Before I get to the point, and it’s coming I promise, let me say that I am lucky. I have been blessed with an amazing family. We aren’t perfect. We can be nosy, overly critical, opinionated…we can be real annoyances at times. But, I wouldn’t trade my family and I’m pretty sure they feel the same about me, even when I am making them nuts.
There are a lot of other people in this world who aren’t that lucky. For them, the familial relationship is toxic, not warm and supporting. This isn’t caused by a minor argument or hurt feelings but by very real threats to a person’s mental, and sometimes physical, health. Their well-being depends on staying away from their relations. For these people, cutting ties with their family is the only decision but it is never an easy one and it’s certainly not something that they want to do. Some took decades of abuse before letting go; others could take this treatment for themselves but couldn’t see a spouse or child endure the same. No one wants to be in this situation. No matter how necessary the decision, it still comes with grief and a sense of loss.
These people I understand. I can’t really relate to their decision, but I get it.
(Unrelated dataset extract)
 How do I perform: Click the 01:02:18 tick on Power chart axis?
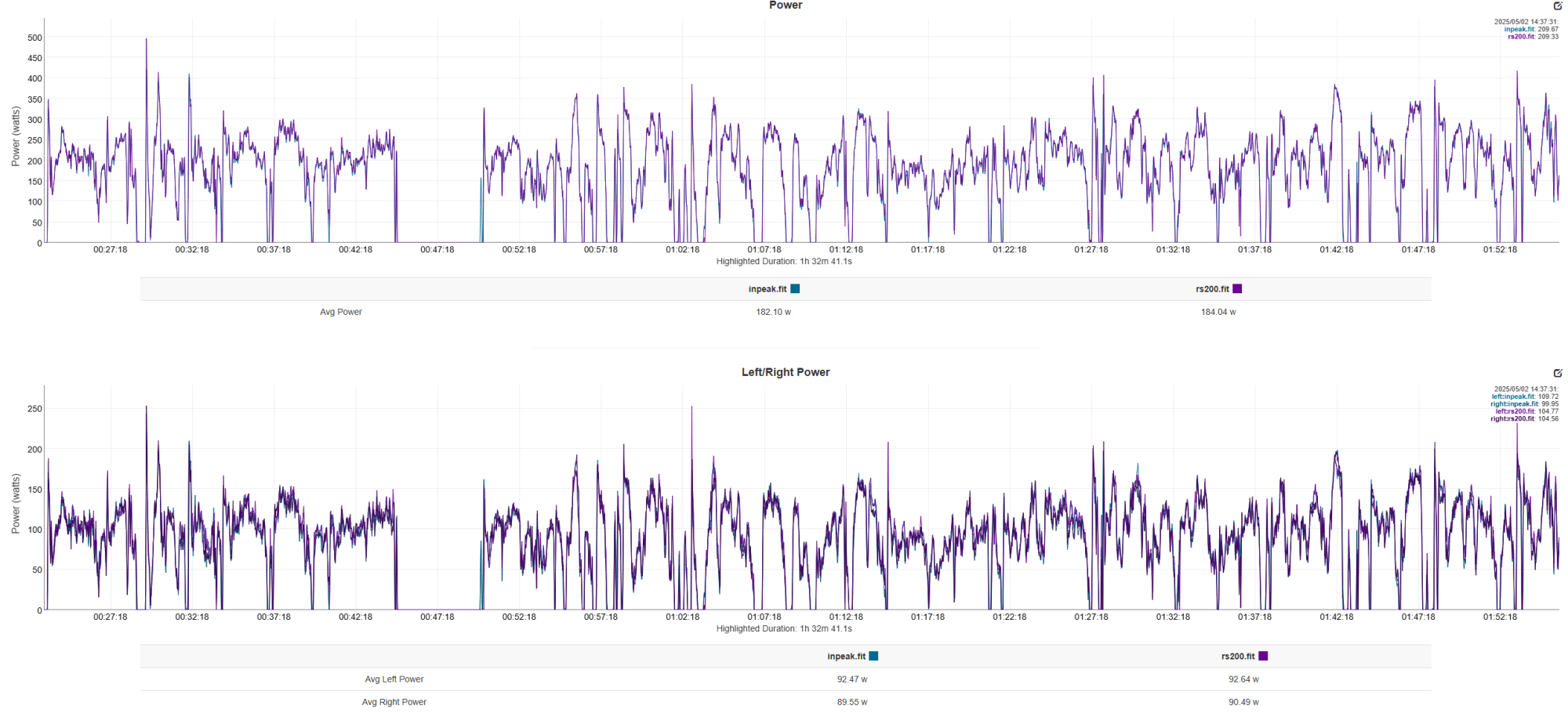(x=682, y=250)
What I don’t understand are people who willingly push their family members away for minor wrongs – whether real or perceived. Instead of trying to overcome their problems and forgive, they sit in judgment and use love like a weapon. They’re all too willing to turn their backs on a sibling, spouse, child, parent, or other relation often just because the other person made a life choice that they don’t like. I can’t tell you how thankful I am that God doesn’t treat us that way.
To these people I say, “build a bridge and get over it.” We’re humans – sometimes we get things wrong. Of course sometimes we just do things you don’t like and that’s not the same as being wrong. You can turn your back on your loved ones. You can treat them maliciously. You can withhold your love. You can’t possibly be surprised when that “offending” family member decides that he/she is tired of being hurt and stops giving you the opportunity to do so.